== Bereitgestellter Auszug

Rennauto oder Flugzeug? Ich, der MSM-Reporter, mache auf dem Beifahrersitz plötzlich ganz große Augen, als mich Markus Winkelhock im 640 PS starken Audi R8 LMS GT2 nur per Joystick durchs Fahrerlager in die Boxengasse steuert. Das Lenkrad lässt der frühere Formel-1- und DTM-Fahrer sowie dreimalige Sieger des 24h-Rennen Nürburgring unangetastet, während wir uns am Rande des DTM-Saisonauftakts in Oschersleben zielsicher an den staunenden Zuschauern vorbeischlängeln.

"Verrückte Technik", denke ich mir, während Winkelhock, mit dem ich direkt per Funk verbunden bin, grinsend unter dem Helm erklärt: "So etwas hast du auch noch nicht erlebt, oder? Das ist die beste Möglichkeit, um verständlich zu zeigen, wie das Steer-by-Wire-System funktioniert."

Space-Drive-Lenkung im DTM-Innovationstaxi

Die sogenannte Space-Drive-Lenkung, bei der keine mechanische Verbindung zwischen Lenkgetriebe und Lenkrad vorhanden ist, kennen wir seit 2021 von den Renneinsätzen in der DTM. Die Übertragung der Lenkbefehle erfolgt stattdessen innerhalb von Millisekunden über Kabel - also 'by-Wire' - durch elektrische Impulse. Dadurch ist es praktisch egal, ob das Auto per konventionellem Lenkrad oder eben mittels Schaltknüppel in der Mittelkonsole gelenkt wird.

"Das ist jetzt aber ein komplett anderes System als 2021", sagt Winkelhock, der damals bei seinem DTM-Start auf dem Nürburgring mit dem Space-Drive-Audi in die Punkteränge fuhr und von Beginn an in die Entwicklung eingebunden war. "Seitdem haben wir sehr viele neue Daten gesammelt. Bei der Software mit Blick auf das Feedback zwischen Auto und Fahrer haben wir riesengroße Fortschritte erzielt, unter anderem sind konkrete Reifenmodelle aus dem Motorsport in die Software eingeflossen."

Schaeffler DTM-Innovationstaxi mit Rennfahrer Markus Winkelhock in Oschersleben
640 PS und V10-Power: Das DTM-Innovationstaxi von Schaeffler, Foto: Mario Hegewald, JungAdler

V10-Power mit 640 PS: Das macht Winkel-Bock!

Während unser Audi in der Boxengasse vor der Garage des DTM-Teams Abt Sportsline einen Satz frischer Slick-Reifen verpasst bekommt, stellt Winkelhock per Switch-Schalter die Lenkung vom Joystick auf das Rennlenkrad um. Konkret spricht man von einer Force-Feedback-Einheit, denn wie wir gelernt haben, spielt es mangels traditioneller Lenksäule hinter dem Volant sowieso keine Rolle, wie die Lenksignale an die Räder übertragen werden. Für die schnelle Hatz über den 3,696 Kilometer langen Kurs in der Magdeburger Börde bietet sich jedoch das vertraute Lenkrad als performantester Signalgeber an.

====
== Gespeicherte Daten

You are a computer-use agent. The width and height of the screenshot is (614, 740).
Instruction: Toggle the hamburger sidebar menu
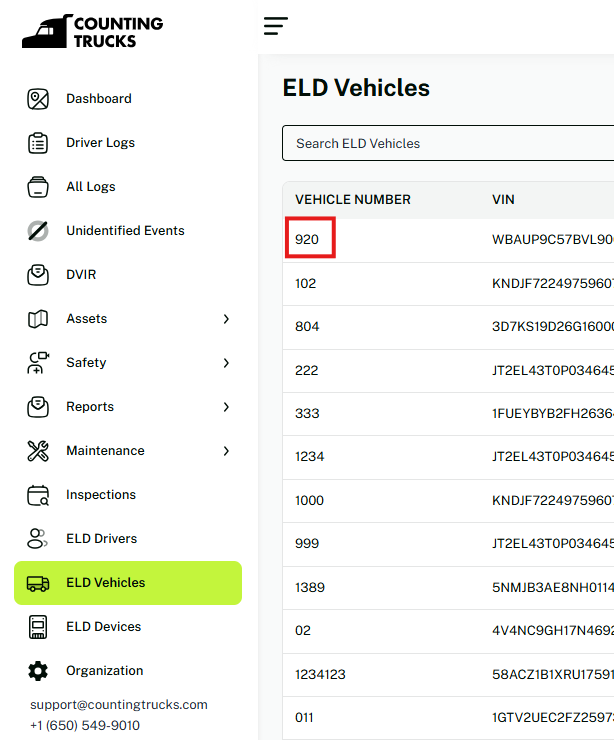(x=276, y=26)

====

▶ Aufgabe 1
Prüfe anhand des Auszugs über die Space-Drive-Lenkung, ob die folgenden Aussagen stimmen, und belege jede Antwort mit dem entscheidenden wörtlichen Zitat: (a) Bei der Space-Drive-Lenkung gibt es eine mechanische Verbindung zwischen Lenkgetriebe und Lenkrad. (b) Der Kurs in der Magdeburger Börde ist 3,696 Kilometer lang. (c) Winkelhock wurde erst nach 2021 in die Entwicklung eingebunden.
▶ Aufgabe 2
Erkläre in ein bis drei Sätzen, warum es laut dem Auszug über die Space-Drive-Lenkung praktisch egal ist, ob das Auto mit dem Lenkrad oder mit einem Schaltknüppel gelenkt wird.

▶ Lösung 1
(a) Nein: „bei der keine mechanische Verbindung zwischen Lenkgetriebe und Lenkrad vorhanden ist“
(b) Ja: „über den 3,696 Kilometer langen Kurs in der Magdeburger Börde“
(c) Nein: „von Beginn an in die Entwicklung eingebunden war“

▶ Lösung 2
Zwischen Lenkgetriebe und Lenkrad gibt es keine mechanische Verbindung. Die Lenkbefehle werden innerhalb von Millisekunden als elektrische Impulse über Kabel übertragen. Deshalb spielt es kaum eine Rolle, ob sie vom konventionellen Lenkrad oder vom Schaltknüppel in der Mittelkonsole kommen.